Records from a collection
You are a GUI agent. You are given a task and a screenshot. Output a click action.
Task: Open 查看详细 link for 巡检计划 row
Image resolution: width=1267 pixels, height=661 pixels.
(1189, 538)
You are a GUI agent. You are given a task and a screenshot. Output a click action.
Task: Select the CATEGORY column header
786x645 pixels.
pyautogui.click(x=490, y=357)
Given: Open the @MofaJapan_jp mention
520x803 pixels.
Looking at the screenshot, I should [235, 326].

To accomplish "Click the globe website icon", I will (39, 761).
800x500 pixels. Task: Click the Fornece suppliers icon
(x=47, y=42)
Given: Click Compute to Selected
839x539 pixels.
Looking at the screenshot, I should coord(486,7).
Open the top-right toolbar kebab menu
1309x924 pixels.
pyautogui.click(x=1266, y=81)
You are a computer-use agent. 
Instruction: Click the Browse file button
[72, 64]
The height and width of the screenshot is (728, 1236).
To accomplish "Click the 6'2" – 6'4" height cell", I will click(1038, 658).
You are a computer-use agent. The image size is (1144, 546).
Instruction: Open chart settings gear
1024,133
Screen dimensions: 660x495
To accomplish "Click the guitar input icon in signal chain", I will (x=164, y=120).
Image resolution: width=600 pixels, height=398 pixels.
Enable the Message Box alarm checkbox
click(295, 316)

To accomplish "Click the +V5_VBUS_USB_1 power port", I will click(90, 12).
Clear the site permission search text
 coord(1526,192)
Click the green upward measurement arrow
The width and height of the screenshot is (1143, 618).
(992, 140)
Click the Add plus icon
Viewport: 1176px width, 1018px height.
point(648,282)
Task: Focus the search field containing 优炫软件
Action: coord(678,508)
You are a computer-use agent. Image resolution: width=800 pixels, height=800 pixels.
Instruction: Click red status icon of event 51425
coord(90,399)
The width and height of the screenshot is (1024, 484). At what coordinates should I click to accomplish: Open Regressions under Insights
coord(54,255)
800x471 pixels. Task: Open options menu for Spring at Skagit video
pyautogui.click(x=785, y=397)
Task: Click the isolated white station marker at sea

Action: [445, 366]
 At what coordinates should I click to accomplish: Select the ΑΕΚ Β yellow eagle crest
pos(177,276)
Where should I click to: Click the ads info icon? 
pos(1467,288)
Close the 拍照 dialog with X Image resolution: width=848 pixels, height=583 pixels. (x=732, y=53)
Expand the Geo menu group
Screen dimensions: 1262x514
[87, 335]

▸ **TASK TO CARRY OUT**
Look above for the line with "Task: Open 查看详细 link for 巡检计划 row" and the line with "You are a computer-use agent. The". Write out those two lines and all the lines between them, exactly, and no others.

▸ **SOLVED EXERCISE**
Task: Open 查看详细 link for 巡检计划 row
Image resolution: width=1267 pixels, height=661 pixels.
(1189, 538)
You are a GUI agent. You are given a task and a screenshot. Output a click action.
Task: Select the CATEGORY column header
786x645 pixels.
pyautogui.click(x=490, y=357)
Given: Open the @MofaJapan_jp mention
520x803 pixels.
Looking at the screenshot, I should [235, 326].

To accomplish "Click the globe website icon", I will (39, 761).
800x500 pixels. Task: Click the Fornece suppliers icon
(x=47, y=42)
Given: Click Compute to Selected
839x539 pixels.
Looking at the screenshot, I should coord(486,7).
Open the top-right toolbar kebab menu
1309x924 pixels.
pyautogui.click(x=1266, y=81)
You are a computer-use agent. 
Instruction: Click the Browse file button
[72, 64]
The height and width of the screenshot is (728, 1236).
To accomplish "Click the 6'2" – 6'4" height cell", I will click(1038, 658).
You are a computer-use agent. The image size is (1144, 546).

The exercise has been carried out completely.